**EXERCISE INPUT**
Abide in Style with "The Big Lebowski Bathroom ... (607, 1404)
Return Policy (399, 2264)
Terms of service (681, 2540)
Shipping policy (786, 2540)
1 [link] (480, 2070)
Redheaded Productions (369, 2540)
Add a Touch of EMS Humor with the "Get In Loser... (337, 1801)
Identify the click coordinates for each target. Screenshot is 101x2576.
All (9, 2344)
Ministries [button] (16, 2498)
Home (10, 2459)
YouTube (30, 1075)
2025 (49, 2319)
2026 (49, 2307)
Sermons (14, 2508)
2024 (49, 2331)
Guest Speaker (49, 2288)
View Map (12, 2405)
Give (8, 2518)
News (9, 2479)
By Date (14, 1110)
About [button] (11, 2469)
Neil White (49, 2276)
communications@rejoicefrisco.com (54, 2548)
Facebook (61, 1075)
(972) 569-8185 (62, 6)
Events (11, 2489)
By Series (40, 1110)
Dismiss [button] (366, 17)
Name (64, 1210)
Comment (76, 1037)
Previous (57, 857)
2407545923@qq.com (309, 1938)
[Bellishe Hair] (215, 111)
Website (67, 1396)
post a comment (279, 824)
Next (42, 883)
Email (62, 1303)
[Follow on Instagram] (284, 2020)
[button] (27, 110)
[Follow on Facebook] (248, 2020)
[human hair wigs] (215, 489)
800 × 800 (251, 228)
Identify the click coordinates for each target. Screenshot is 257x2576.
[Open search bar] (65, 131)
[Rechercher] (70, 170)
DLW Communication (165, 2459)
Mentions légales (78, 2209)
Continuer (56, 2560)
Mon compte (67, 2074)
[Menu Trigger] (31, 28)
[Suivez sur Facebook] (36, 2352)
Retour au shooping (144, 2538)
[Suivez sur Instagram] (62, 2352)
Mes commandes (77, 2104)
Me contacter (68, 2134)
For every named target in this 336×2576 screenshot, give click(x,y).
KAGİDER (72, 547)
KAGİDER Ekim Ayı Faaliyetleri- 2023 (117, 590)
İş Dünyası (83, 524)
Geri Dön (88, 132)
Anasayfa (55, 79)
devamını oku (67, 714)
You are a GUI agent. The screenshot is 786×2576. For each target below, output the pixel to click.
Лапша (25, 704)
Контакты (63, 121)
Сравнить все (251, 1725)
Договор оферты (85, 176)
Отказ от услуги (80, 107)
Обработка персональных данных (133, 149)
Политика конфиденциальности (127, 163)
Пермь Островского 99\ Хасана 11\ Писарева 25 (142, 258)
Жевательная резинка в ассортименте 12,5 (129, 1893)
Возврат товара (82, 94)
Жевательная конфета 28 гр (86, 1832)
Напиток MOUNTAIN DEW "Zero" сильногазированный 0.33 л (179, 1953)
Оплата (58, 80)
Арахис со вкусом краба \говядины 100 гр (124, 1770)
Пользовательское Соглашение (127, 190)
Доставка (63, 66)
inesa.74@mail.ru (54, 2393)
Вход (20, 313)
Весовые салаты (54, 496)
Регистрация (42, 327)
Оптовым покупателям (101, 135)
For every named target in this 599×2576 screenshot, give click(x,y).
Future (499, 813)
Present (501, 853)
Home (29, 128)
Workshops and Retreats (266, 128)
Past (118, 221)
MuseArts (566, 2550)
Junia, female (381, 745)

**AIM OF THE EXERCISE**
Repeat the whole listing exactly. Leave nothing out.

**RESPONSE BOX**
Abide in Style with "The Big Lebowski Bathroom ... (607, 1404)
Return Policy (399, 2264)
Terms of service (681, 2540)
Shipping policy (786, 2540)
1 [link] (480, 2070)
Redheaded Productions (369, 2540)
Add a Touch of EMS Humor with the "Get In Loser... (337, 1801)
Identify the click coordinates for each target. Screenshot is 101x2576.
All (9, 2344)
Ministries [button] (16, 2498)
Home (10, 2459)
YouTube (30, 1075)
2025 (49, 2319)
2026 (49, 2307)
Sermons (14, 2508)
2024 (49, 2331)
Guest Speaker (49, 2288)
View Map (12, 2405)
Give (8, 2518)
News (9, 2479)
By Date (14, 1110)
About [button] (11, 2469)
Neil White (49, 2276)
communications@rejoicefrisco.com (54, 2548)
Facebook (61, 1075)
(972) 569-8185 (62, 6)
Events (11, 2489)
By Series (40, 1110)
Dismiss [button] (366, 17)
Name (64, 1210)
Comment (76, 1037)
Previous (57, 857)
2407545923@qq.com (309, 1938)
[Bellishe Hair] (215, 111)
Website (67, 1396)
post a comment (279, 824)
Next (42, 883)
Email (62, 1303)
[Follow on Instagram] (284, 2020)
[button] (27, 110)
[Follow on Facebook] (248, 2020)
[human hair wigs] (215, 489)
800 × 800 (251, 228)
Identify the click coordinates for each target. Screenshot is 257x2576.
[Open search bar] (65, 131)
[Rechercher] (70, 170)
DLW Communication (165, 2459)
Mentions légales (78, 2209)
Continuer (56, 2560)
Mon compte (67, 2074)
[Menu Trigger] (31, 28)
[Suivez sur Facebook] (36, 2352)
Retour au shooping (144, 2538)
[Suivez sur Instagram] (62, 2352)
Mes commandes (77, 2104)
Me contacter (68, 2134)
For every named target in this 336×2576 screenshot, give click(x,y).
KAGİDER (72, 547)
KAGİDER Ekim Ayı Faaliyetleri- 2023 (117, 590)
İş Dünyası (83, 524)
Geri Dön (88, 132)
Anasayfa (55, 79)
devamını oku (67, 714)
You are a GUI agent. The screenshot is 786×2576. For each target below, output the pixel to click.
Лапша (25, 704)
Контакты (63, 121)
Сравнить все (251, 1725)
Договор оферты (85, 176)
Отказ от услуги (80, 107)
Обработка персональных данных (133, 149)
Политика конфиденциальности (127, 163)
Пермь Островского 99\ Хасана 11\ Писарева 25 (142, 258)
Жевательная резинка в ассортименте 12,5 (129, 1893)
Возврат товара (82, 94)
Жевательная конфета 28 гр (86, 1832)
Напиток MOUNTAIN DEW "Zero" сильногазированный 0.33 л (179, 1953)
Оплата (58, 80)
Арахис со вкусом краба \говядины 100 гр (124, 1770)
Пользовательское Соглашение (127, 190)
Доставка (63, 66)
inesa.74@mail.ru (54, 2393)
Вход (20, 313)
Весовые салаты (54, 496)
Регистрация (42, 327)
Оптовым покупателям (101, 135)
For every named target in this 599×2576 screenshot, give click(x,y).
Future (499, 813)
Present (501, 853)
Home (29, 128)
Workshops and Retreats (266, 128)
Past (118, 221)
MuseArts (566, 2550)
Junia, female (381, 745)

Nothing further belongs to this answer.